- [Excerpted data]
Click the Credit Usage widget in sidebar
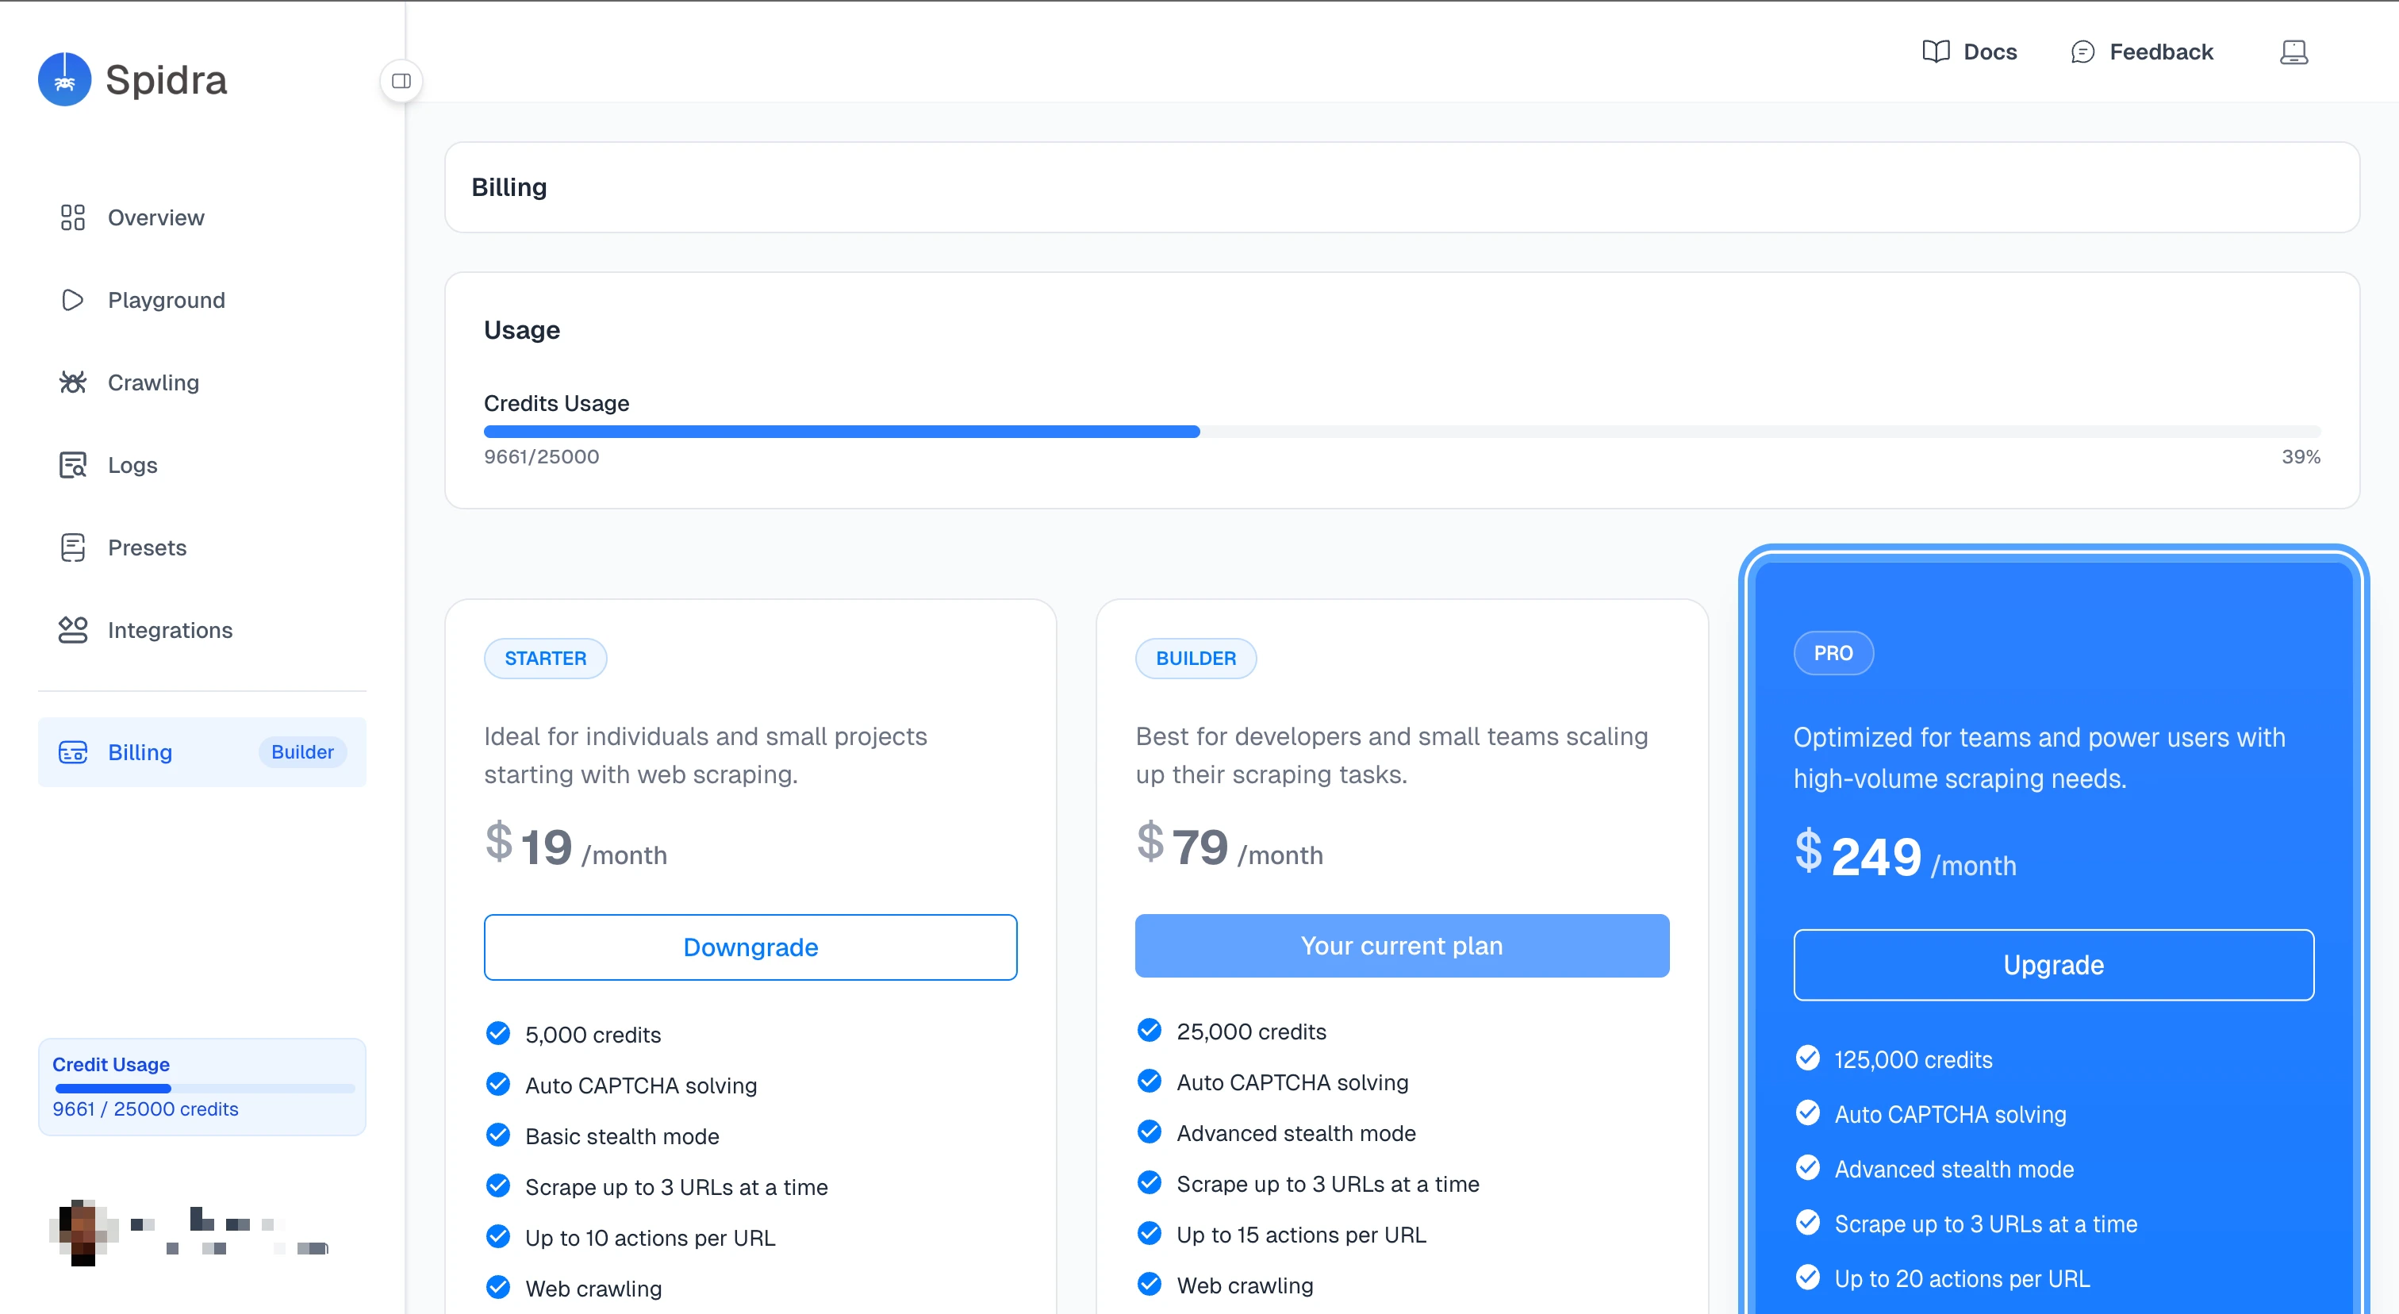 click(201, 1086)
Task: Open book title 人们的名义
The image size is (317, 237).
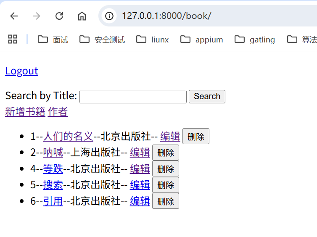Action: pos(68,137)
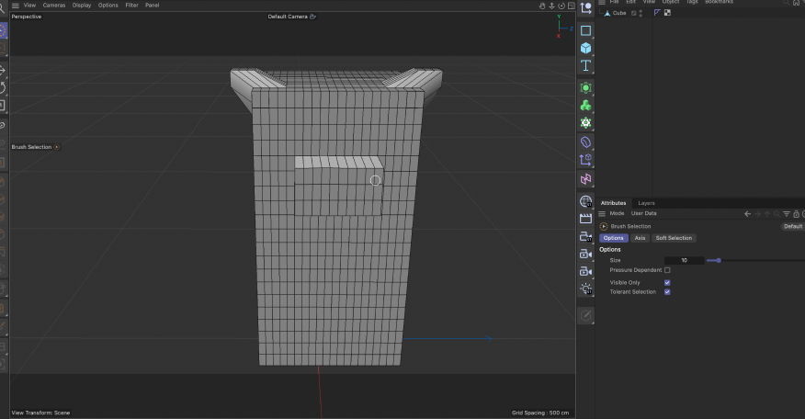Click the brush Size slider handle

tap(718, 260)
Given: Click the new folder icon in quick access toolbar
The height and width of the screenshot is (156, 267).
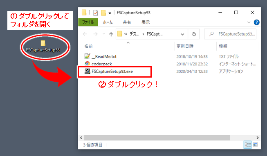Looking at the screenshot, I should tap(103, 13).
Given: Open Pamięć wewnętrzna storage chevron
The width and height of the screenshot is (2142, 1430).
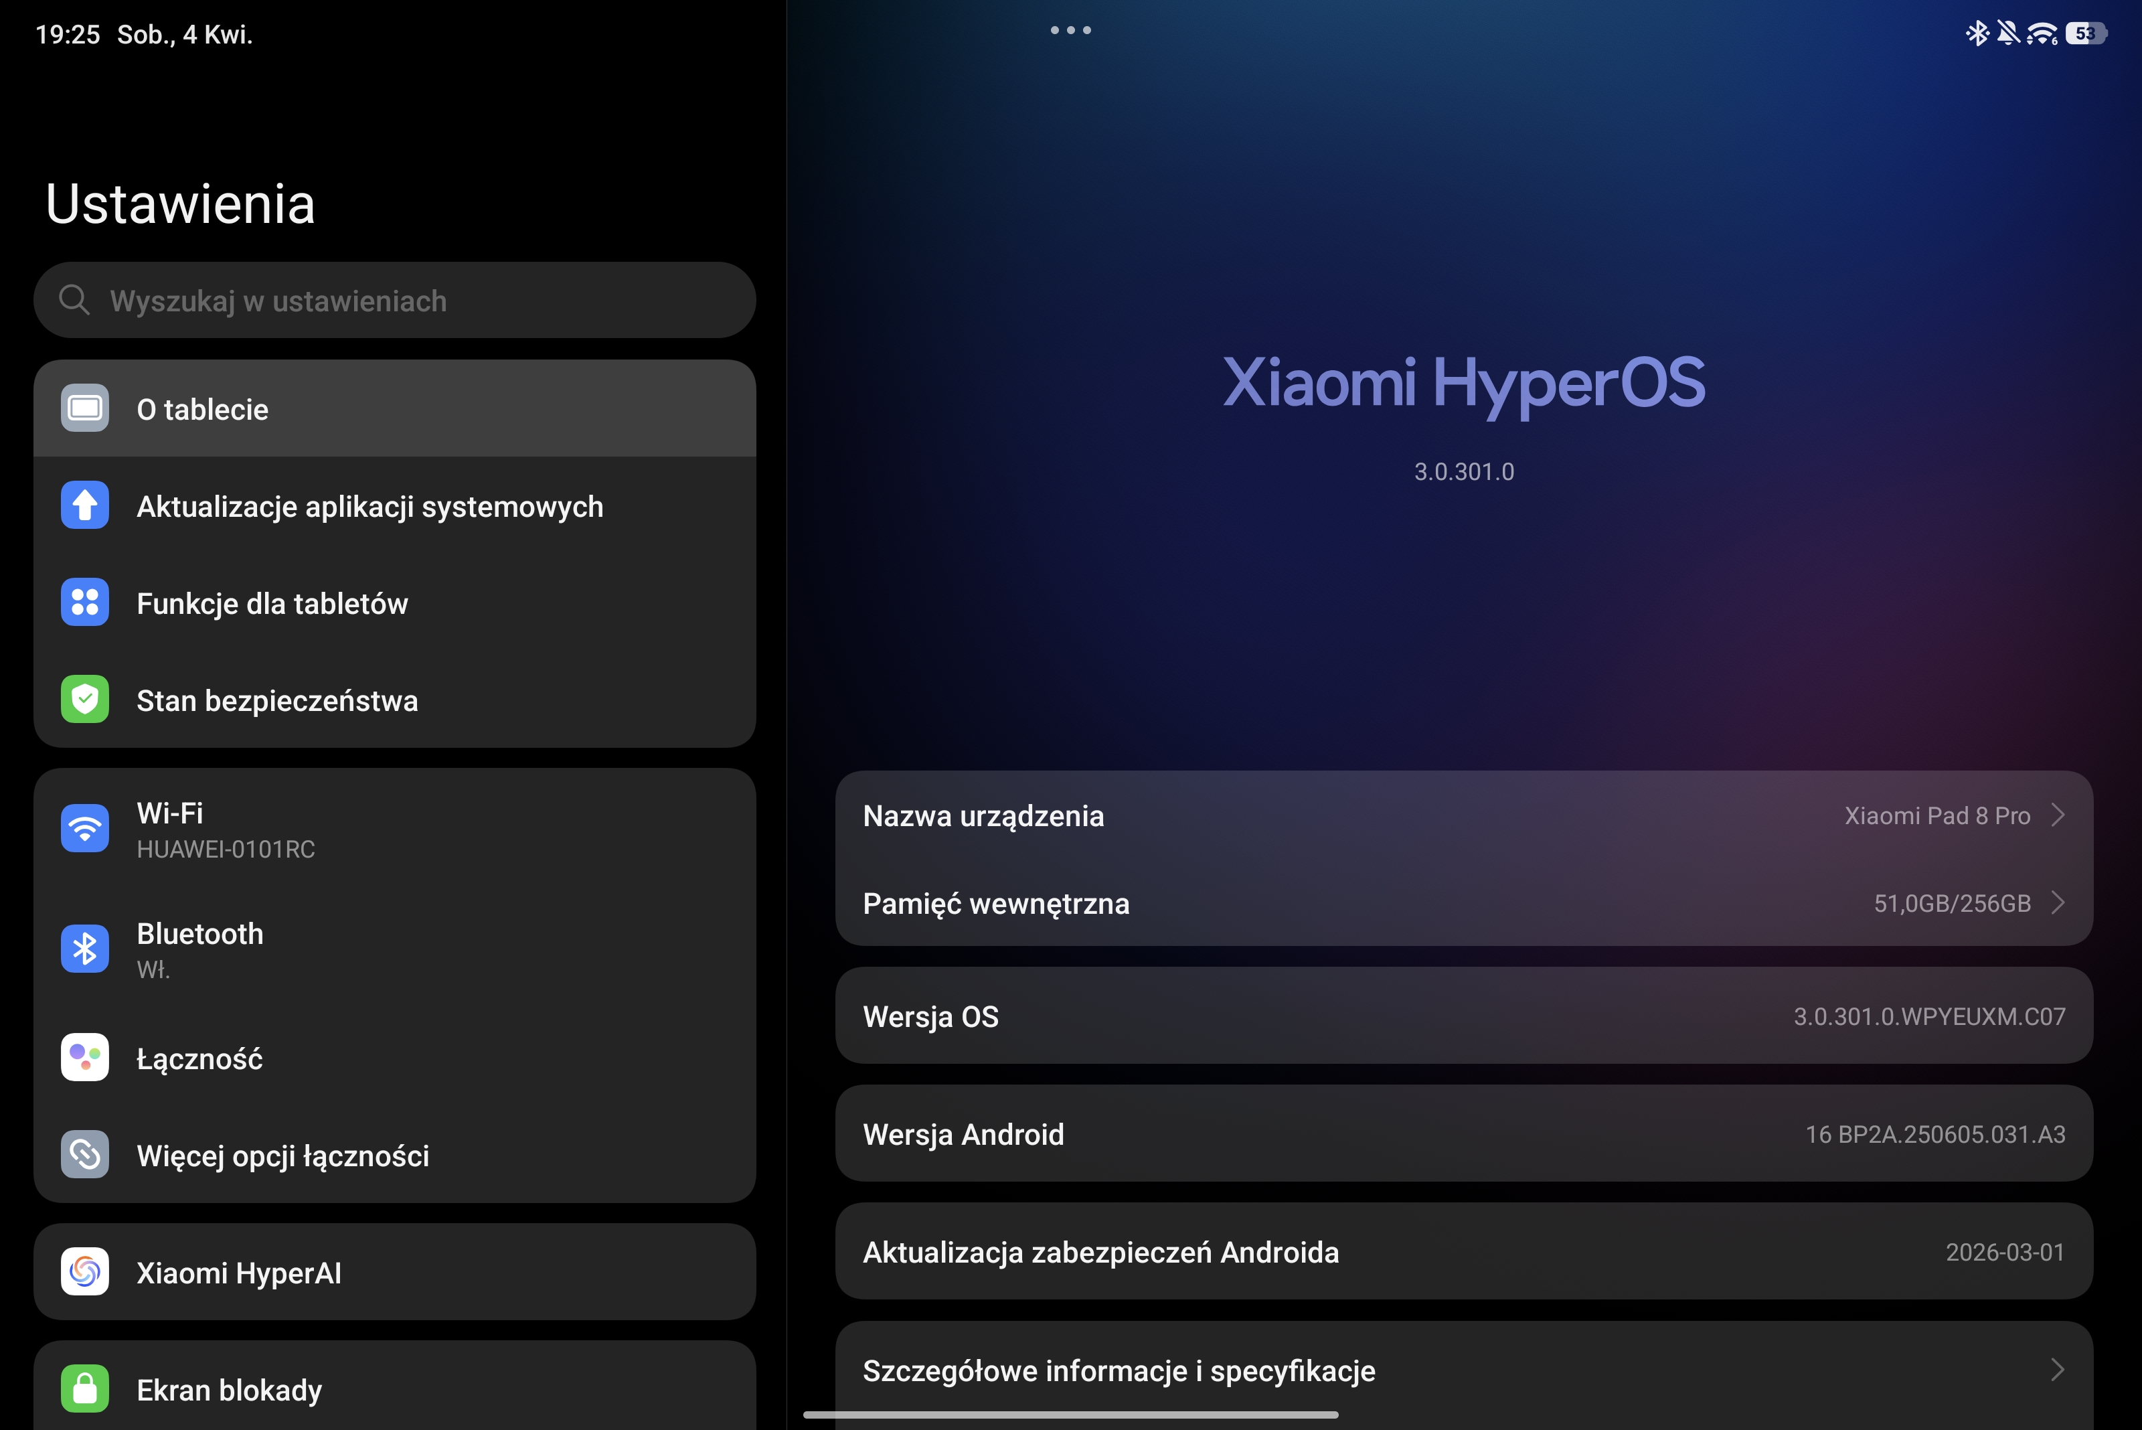Looking at the screenshot, I should coord(2057,903).
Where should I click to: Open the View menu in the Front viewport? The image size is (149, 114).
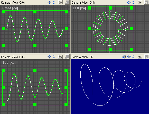(x=15, y=3)
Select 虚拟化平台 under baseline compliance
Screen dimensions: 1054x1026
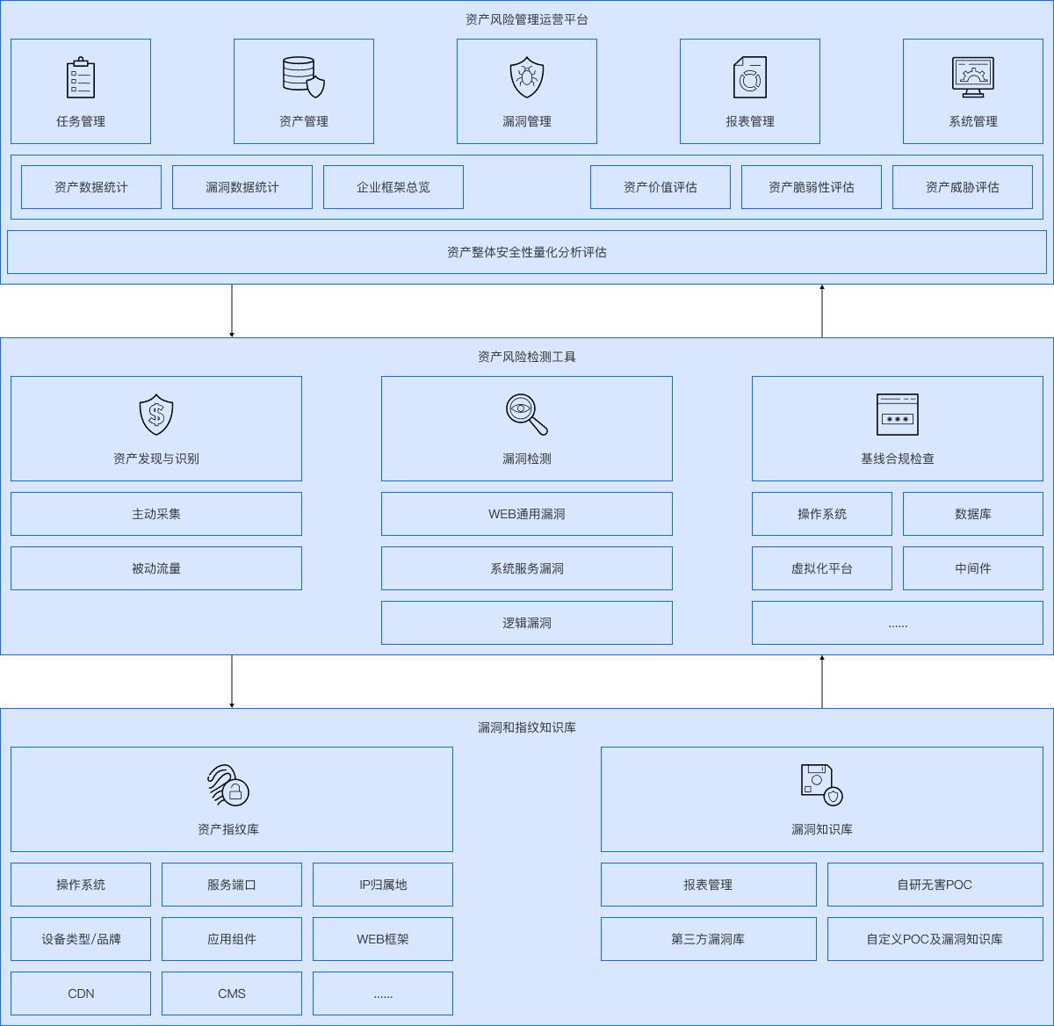[822, 568]
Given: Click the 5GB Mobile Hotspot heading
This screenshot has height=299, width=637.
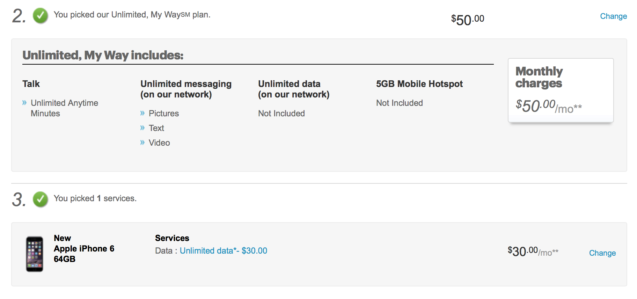Looking at the screenshot, I should (x=419, y=84).
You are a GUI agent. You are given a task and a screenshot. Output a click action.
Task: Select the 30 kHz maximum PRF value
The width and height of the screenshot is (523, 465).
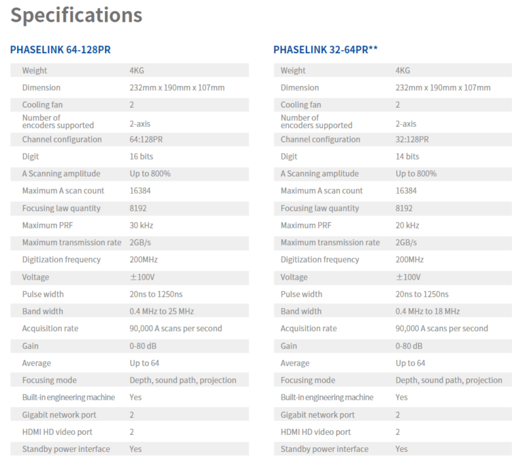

- [Given instruction] Could you copy all of the records above word for word, leaving out the pictures?

- [Reply to the exercise]
Click the Credit Usage widget in sidebar
 click(201, 1086)
Task: Open book title 人们的名义
The image size is (317, 237).
Action: pos(68,137)
Click the brush Size slider handle

tap(718, 260)
Given: Click the new folder icon in quick access toolbar
The height and width of the screenshot is (156, 267).
Looking at the screenshot, I should tap(103, 13).
Given: Open Pamięć wewnętrzna storage chevron
The width and height of the screenshot is (2142, 1430).
Looking at the screenshot, I should coord(2057,903).
Where should I click to: Open the View menu in the Front viewport? The image size is (149, 114).
(x=15, y=3)
Select 虚拟化平台 under baseline compliance
Screen dimensions: 1054x1026
[822, 568]
Given: Click the 5GB Mobile Hotspot heading
This screenshot has height=299, width=637.
Looking at the screenshot, I should (x=419, y=84).
You are a GUI agent. You are given a task and a screenshot. Output a click action.
Task: Select the 30 kHz maximum PRF value
The width and height of the screenshot is (523, 465).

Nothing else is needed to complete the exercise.